** Opening SUPPLIED INFORMATION block **

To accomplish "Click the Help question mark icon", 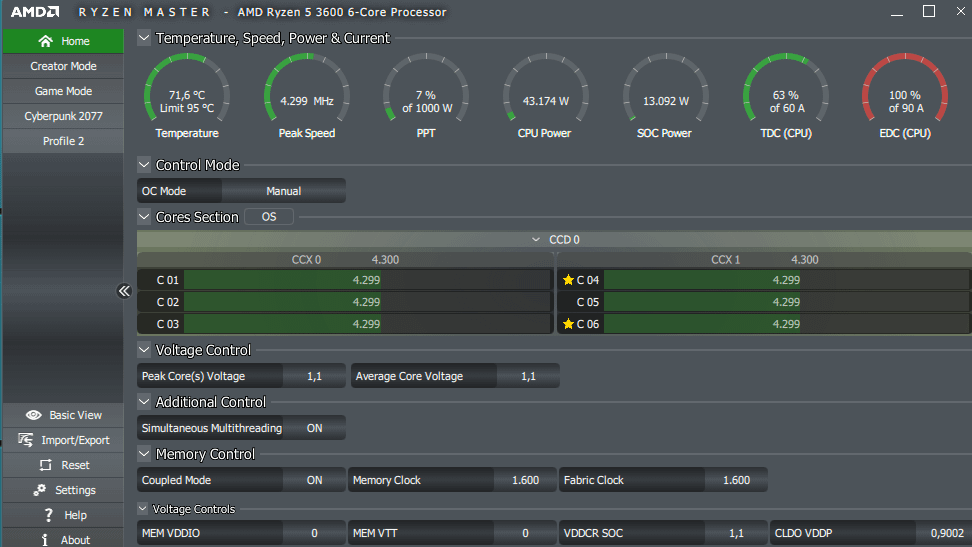I will tap(48, 515).
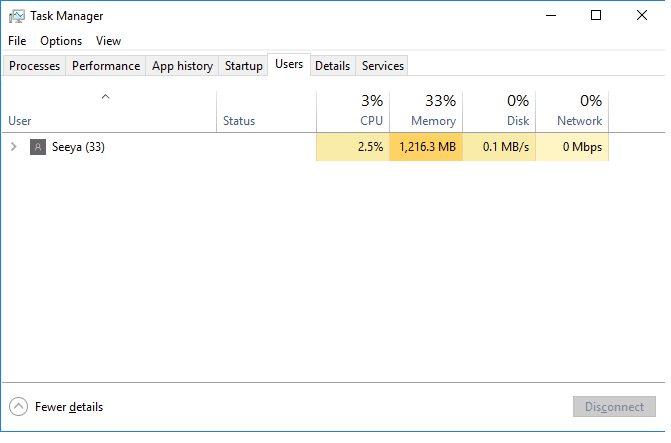Screen dimensions: 671x443
Task: Switch to the Details tab
Action: (x=332, y=66)
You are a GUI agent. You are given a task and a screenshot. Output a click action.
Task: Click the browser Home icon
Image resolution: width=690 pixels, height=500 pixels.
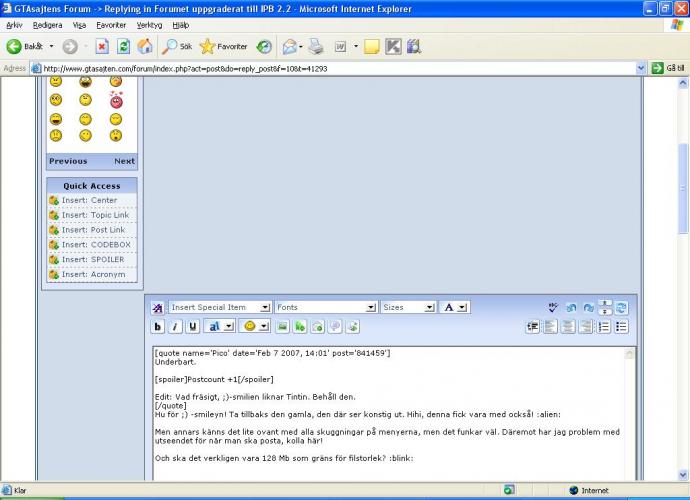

** Closing SUPPLIED INFORMATION block **

- WHAT YOU HAVE TO DO: Keep out the pictures, and copy exactly the lines from the one that contains "Task: Click the browser Home icon" through the final line of the records above, both ends included.

- SOLUTION BELOW:
Task: Click the browser Home icon
Image resolution: width=690 pixels, height=500 pixels.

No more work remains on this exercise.